The money that could become available after this deal means they have a very strong hand in the transfer window. There are plenty of players that could come in, not a like-for-like at all but that could help fill the void left by Hogan. Players will look at what Brentford have done in developing Hogan in the last couple of seasons. Given the bad injury Hogan had he has come back and hit the ground running, this season hitting full stride and getting 14 goals already.

Brentford are very keen to bring Sergi Canos back to the club to add to their young and developing squad. Dean Smith and his side sit in mid-table and will know the departure of Hogan will probably damage their chances of making the play-offs but in long-term thinking they have plenty to be positive about.

Canos would add some fire power to the side but Leeds are also looking to bring the player to Elland Road. The club will be looking to bring in some faces even without the sale of Scott Hogan and if the sale does go through then their plans could expand, especially with other sides in the division beginning to make moves. What Hogan’s move certainly a gamble from West Ham’s point of view it certainly isn’t for Brentford, £15 million or a top striker at this level. Brentford fans may not see it that way and that’s understandable but in times like this you have to see the positives after the situation.

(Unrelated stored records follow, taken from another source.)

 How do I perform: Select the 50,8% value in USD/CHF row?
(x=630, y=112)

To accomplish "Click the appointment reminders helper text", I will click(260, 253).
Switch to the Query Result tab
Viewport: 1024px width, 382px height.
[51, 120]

I follow a club that has been a keen seller of their best young talent over the years and I know how painful it can be losing them. The most recent example was losing our highly talented Lewis Cook to Bournemouth for £10 million in the summer. Leeds were left with little choice for the 19-year-old as Bournemouth offer Premier League football and four times the wages just to start with.

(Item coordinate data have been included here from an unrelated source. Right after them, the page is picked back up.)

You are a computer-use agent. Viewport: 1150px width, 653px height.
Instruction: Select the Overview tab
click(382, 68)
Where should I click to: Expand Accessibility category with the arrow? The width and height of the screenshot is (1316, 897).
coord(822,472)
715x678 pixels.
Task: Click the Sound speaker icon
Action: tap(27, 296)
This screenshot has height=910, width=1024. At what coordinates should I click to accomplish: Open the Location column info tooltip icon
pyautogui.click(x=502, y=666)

However after the dust settled I can accept both the player and clubs reasoning for doing this and we’ve gone from mid-table to fighting for promotion. We haven’t splashed the money but we’ve added quality in key areas and the likes of Liam Bridcutt and Eunan O’Kane arrived on free transfers but bigger wages than we would normally pay as we replaced Cook. The emergence of Ronaldo Vieira from the academy also shows that it is just a case of looking in the same place or various others. Brentford have a good run of bringing players from the lower leagues and developing their own way, and this could prove to be another chance.

Time will tell whether Brentford will have their man of a hefty chunk of money in the bank.